A block of data:
________________________________________

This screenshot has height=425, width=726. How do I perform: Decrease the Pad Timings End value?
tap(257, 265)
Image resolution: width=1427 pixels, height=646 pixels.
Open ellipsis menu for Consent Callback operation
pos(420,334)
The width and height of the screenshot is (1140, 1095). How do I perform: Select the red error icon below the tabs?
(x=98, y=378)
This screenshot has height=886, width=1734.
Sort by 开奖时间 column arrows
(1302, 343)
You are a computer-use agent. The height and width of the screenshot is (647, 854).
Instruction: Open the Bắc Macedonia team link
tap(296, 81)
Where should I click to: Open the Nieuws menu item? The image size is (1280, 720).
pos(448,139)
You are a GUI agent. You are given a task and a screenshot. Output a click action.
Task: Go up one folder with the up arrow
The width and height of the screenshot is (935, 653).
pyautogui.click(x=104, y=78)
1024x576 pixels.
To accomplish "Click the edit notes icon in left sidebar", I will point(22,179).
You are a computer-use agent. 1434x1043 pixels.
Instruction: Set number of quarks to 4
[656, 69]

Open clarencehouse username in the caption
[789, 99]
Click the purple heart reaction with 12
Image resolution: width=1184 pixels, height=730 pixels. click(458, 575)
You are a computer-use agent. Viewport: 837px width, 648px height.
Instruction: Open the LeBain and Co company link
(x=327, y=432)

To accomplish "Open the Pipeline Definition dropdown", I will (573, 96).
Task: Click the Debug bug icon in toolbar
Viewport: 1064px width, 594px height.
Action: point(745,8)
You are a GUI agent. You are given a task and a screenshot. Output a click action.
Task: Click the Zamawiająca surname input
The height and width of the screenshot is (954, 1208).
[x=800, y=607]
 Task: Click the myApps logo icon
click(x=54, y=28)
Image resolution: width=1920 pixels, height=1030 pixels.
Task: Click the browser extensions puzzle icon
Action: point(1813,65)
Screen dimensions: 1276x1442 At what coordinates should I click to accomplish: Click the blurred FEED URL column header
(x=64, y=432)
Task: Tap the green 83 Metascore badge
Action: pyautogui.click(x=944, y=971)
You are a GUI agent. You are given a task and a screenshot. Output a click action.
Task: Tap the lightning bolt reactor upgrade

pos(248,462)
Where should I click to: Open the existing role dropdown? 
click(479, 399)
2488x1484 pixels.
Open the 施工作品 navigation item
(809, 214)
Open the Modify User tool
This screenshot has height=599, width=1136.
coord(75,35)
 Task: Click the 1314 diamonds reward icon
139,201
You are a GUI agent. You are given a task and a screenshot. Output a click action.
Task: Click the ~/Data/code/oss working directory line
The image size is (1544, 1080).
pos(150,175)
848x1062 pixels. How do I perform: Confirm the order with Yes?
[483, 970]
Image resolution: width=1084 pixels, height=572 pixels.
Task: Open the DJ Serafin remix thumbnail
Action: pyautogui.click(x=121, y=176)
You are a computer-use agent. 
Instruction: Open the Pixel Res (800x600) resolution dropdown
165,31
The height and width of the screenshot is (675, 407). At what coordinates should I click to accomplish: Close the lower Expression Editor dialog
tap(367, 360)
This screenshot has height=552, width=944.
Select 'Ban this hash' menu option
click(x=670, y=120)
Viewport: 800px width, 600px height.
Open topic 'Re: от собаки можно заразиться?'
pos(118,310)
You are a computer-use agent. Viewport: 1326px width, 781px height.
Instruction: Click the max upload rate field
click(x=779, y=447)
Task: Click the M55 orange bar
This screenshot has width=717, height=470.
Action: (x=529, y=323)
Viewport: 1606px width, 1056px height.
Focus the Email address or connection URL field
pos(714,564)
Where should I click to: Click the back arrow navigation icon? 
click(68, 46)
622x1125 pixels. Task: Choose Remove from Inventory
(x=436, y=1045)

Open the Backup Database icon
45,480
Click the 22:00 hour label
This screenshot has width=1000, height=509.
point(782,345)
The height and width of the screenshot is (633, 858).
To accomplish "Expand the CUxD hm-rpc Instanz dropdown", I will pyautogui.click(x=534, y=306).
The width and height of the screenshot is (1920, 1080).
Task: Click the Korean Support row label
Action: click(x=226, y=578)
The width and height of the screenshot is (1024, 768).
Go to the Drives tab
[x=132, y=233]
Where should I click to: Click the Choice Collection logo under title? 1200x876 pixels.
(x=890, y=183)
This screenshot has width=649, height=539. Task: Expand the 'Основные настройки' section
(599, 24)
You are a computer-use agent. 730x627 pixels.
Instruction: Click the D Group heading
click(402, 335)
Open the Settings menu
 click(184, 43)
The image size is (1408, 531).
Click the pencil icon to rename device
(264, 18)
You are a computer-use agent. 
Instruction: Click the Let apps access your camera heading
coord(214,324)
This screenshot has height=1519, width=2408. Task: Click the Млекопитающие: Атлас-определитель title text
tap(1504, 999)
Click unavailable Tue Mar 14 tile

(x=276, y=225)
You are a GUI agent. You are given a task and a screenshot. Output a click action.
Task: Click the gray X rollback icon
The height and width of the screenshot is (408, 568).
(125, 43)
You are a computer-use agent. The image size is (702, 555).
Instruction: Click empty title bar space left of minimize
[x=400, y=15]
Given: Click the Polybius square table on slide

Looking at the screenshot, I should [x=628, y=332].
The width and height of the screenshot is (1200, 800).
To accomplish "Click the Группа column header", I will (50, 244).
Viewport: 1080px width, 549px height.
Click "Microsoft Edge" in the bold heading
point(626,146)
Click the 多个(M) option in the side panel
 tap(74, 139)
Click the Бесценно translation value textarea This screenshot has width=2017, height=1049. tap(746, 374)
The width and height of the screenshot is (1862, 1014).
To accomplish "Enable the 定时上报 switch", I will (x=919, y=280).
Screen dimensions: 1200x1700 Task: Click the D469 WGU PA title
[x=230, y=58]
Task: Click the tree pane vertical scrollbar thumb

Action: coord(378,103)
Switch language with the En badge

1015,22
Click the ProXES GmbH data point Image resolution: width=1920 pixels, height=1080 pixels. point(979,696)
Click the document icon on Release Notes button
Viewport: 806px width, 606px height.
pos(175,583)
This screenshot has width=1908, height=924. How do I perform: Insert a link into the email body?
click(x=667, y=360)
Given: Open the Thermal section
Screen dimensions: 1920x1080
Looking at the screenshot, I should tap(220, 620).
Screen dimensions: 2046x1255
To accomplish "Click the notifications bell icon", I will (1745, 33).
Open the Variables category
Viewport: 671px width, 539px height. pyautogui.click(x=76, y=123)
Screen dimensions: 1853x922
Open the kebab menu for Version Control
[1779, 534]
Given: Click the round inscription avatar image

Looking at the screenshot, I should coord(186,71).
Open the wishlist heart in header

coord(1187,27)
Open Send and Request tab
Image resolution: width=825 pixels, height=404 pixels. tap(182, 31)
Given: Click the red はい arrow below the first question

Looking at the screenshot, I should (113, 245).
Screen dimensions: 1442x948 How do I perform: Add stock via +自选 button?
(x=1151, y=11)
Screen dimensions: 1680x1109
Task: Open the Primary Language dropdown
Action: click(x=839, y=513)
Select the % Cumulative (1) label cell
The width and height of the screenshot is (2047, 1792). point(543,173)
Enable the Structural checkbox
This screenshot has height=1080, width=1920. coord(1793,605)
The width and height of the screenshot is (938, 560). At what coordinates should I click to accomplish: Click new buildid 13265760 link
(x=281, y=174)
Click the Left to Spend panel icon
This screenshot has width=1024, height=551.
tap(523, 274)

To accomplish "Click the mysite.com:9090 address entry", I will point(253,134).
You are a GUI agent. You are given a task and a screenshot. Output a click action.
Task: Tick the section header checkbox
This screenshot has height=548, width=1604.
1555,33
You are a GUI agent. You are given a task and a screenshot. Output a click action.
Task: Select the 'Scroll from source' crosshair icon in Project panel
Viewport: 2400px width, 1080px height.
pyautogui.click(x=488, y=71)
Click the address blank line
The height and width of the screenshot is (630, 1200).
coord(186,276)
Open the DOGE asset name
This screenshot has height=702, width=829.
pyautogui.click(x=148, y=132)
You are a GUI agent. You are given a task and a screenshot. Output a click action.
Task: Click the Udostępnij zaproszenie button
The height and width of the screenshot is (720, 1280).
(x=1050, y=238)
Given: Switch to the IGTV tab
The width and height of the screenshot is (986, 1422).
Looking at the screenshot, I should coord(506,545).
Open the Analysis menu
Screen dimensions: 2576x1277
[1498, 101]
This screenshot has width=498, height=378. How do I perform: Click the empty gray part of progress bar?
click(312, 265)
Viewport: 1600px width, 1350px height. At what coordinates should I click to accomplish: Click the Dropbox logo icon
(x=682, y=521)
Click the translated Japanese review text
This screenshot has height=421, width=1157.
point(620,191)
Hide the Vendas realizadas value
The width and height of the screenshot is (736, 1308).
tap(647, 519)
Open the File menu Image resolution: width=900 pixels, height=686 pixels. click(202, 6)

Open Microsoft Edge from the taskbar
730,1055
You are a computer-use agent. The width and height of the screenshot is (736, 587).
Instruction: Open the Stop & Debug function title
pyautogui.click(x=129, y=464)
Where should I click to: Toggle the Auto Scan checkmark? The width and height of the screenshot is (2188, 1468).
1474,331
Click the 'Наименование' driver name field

________________________________________

Stated problem:
Reproduce the stretch of the listing from the line containing "You are a computer-use agent. Viewport: 1326px" through the line containing "(x=890, y=183)", with both of those lines included. Keep every line precisely as it stands.

In response:
You are a computer-use agent. Viewport: 1326px width, 781px height.
Instruction: Click the max upload rate field
click(x=779, y=447)
Task: Click the M55 orange bar
This screenshot has width=717, height=470.
Action: (x=529, y=323)
Viewport: 1606px width, 1056px height.
Focus the Email address or connection URL field
pos(714,564)
Where should I click to: Click the back arrow navigation icon? 
click(68, 46)
622x1125 pixels. Task: Choose Remove from Inventory
(x=436, y=1045)

Open the Backup Database icon
45,480
Click the 22:00 hour label
This screenshot has width=1000, height=509.
point(782,345)
The height and width of the screenshot is (633, 858).
To accomplish "Expand the CUxD hm-rpc Instanz dropdown", I will pyautogui.click(x=534, y=306).
The width and height of the screenshot is (1920, 1080).
Task: Click the Korean Support row label
Action: click(x=226, y=578)
The width and height of the screenshot is (1024, 768).
Go to the Drives tab
[x=132, y=233]
Where should I click to: Click the Choice Collection logo under title? 1200x876 pixels.
(x=890, y=183)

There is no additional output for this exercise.